The government has removed the 5% export duty on iron ore pellets as it meets yet another demand of steel and mining sector companies reeling under low demand and weak prices.
It follows a series of strong measures announced by the NDA government since September 2015 to protect the iron & steel industry from rising imports including safeguard duty, hike in customs duty and imposition of stringent quality norms on imported steel. The step is expected to benefit pellet makers, which includes top miners, as well as leading steel players. The 5% export duty on iron ore pellets was imposed in 2014.
"The Central Government being satisfied that it is necessary in public interest so to do, hereby makes following further amendments in the notification of the Government of India Ministry of Finance (Department of Revenue) No. 27/2011 Customs, dated the 1st March, 2011," the Central Board for Excise and Customs ( CBEC) said in a notification. In the said notification, in the Table, against serial number 23 (Iron Ore Pellets), in column (4), for the entry "5 per cent", the entry "Nil" shall be substituted, it added. More than half of installed domestic pellet making capacity of 90 million tonne is lying unutilized due to poor offtake.
Reeling under low demand and low capacity utilisation, pellet manufacturers, in particular, have been insisting on removal of export duty and revision in distance based charges, while looking for ways find a market in exports. PMAI which represents the industry interests have been arguing that the needs to distinguish between a mined product like calibrated lump ore/lumps and pellets, which is a manufactured product and attracts excise duty. Reacting to Tuesday's move, Deepak Bhatnagar, Secretary General, Pellet Manufacturers' Association of India said: "Industry has been pursuing the withdrawal of the export since 2014 when it was levied. This levy has irreparably hurt the pellet industry dropping the capacity utilisation to an abysmal level of 35%.
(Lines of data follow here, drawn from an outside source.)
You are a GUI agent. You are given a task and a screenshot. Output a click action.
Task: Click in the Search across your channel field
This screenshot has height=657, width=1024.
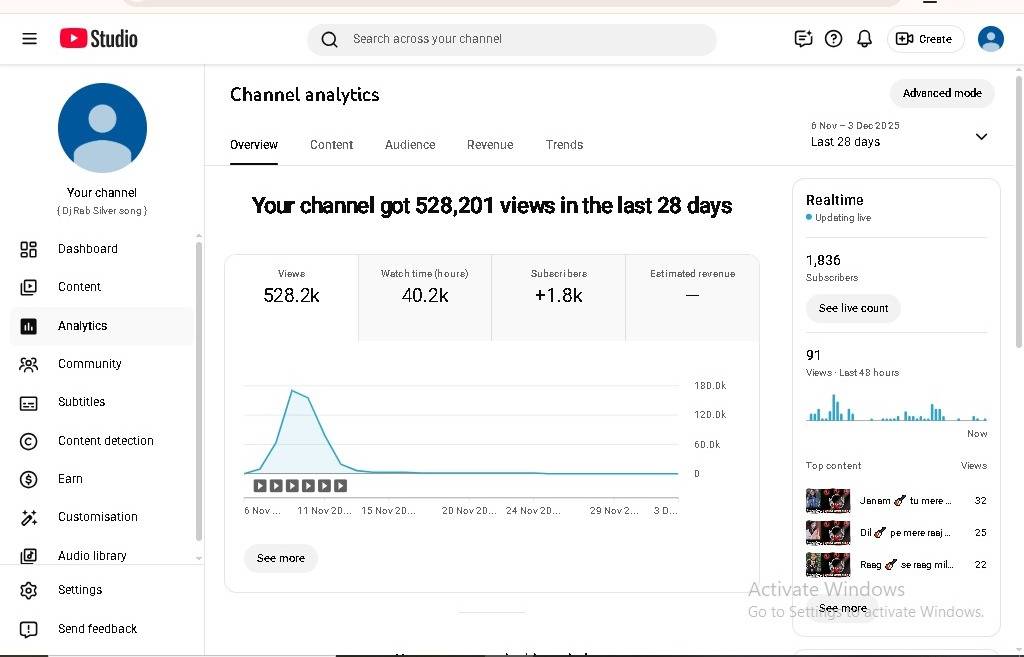[520, 39]
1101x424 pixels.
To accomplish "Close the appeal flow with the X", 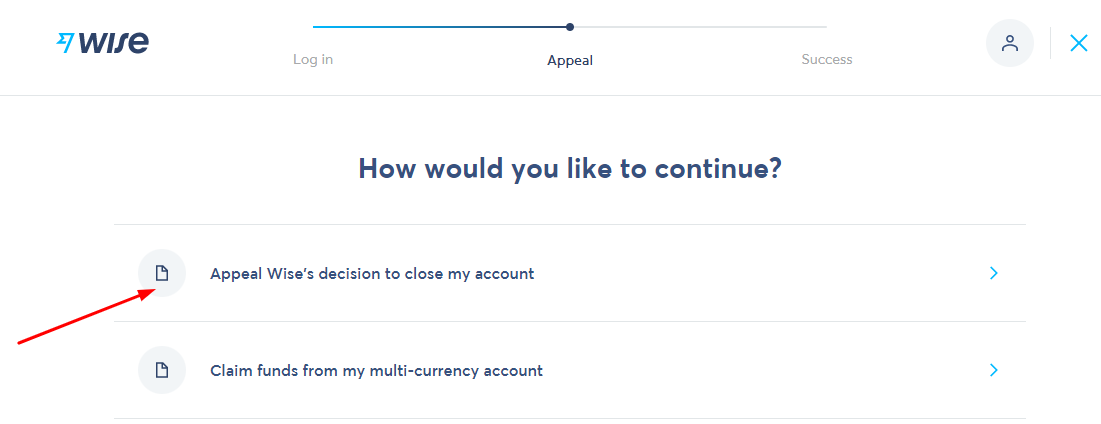I will pos(1078,43).

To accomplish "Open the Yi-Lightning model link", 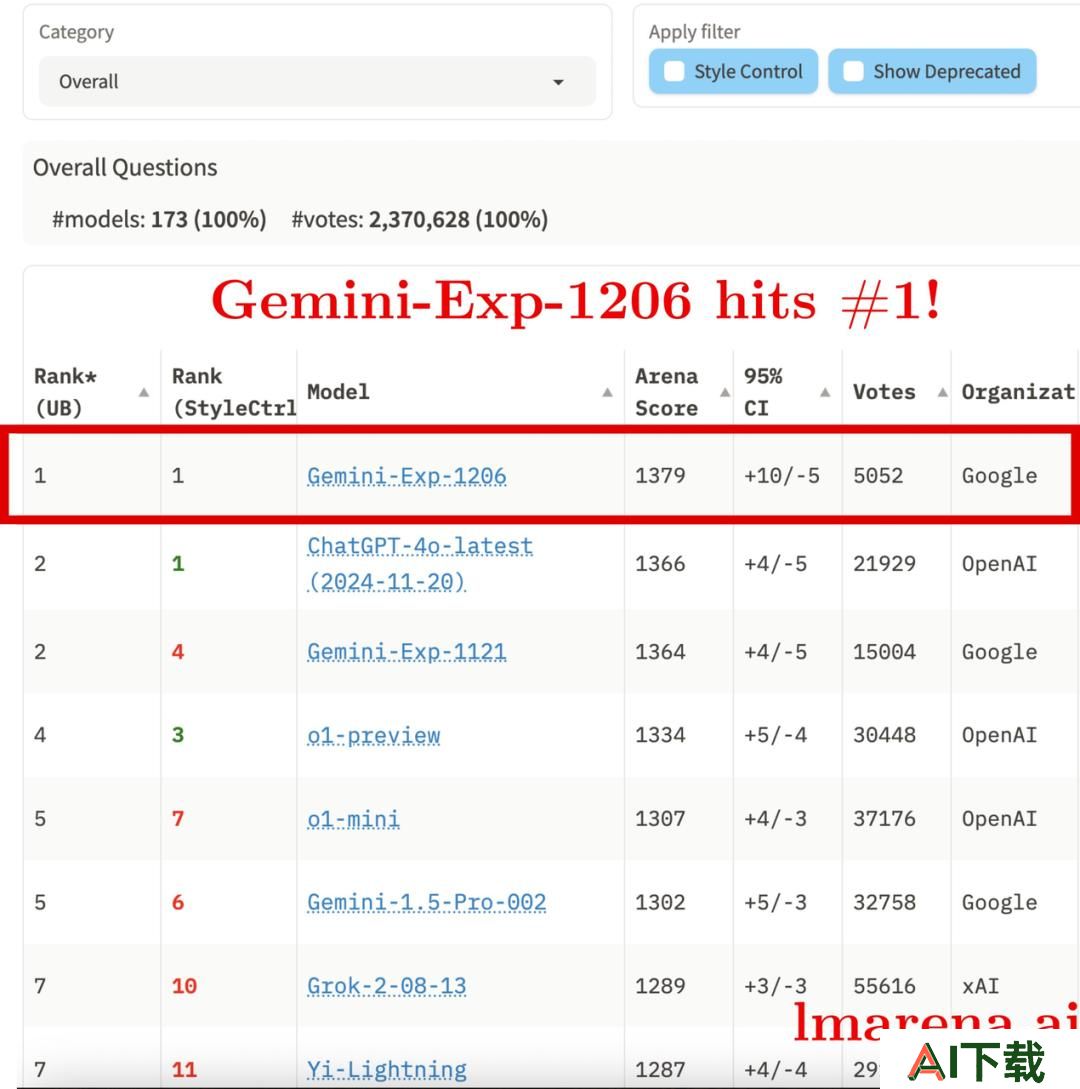I will coord(387,1070).
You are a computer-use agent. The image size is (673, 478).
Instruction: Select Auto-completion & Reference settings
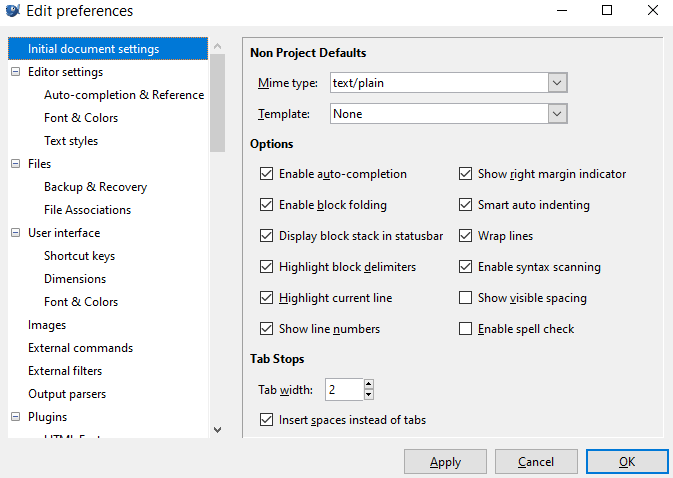pos(123,95)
Pellet prices have dropped from US$ 130 per tonne when the export duty was levied (Jan'14) to US$ 59 per tonne CFR now, making even exports nonviable. While industry lost a golden opportunity to export, the country lost an opportunity to earn foreign exchange." Terming the imposition of 5% export duty on pellets in January 2014 as a "retrograde" step, PMAI urged the government to take immediate remedial measures by removal of distance based charges (DBC) for movement of pellets as well as changing the classification for movement to class 140 which is applicable for manufactured, and finished products like cement. "Right now, the classification is that of iron ore, which is not correct as pellets are a finished product," it said in a statement.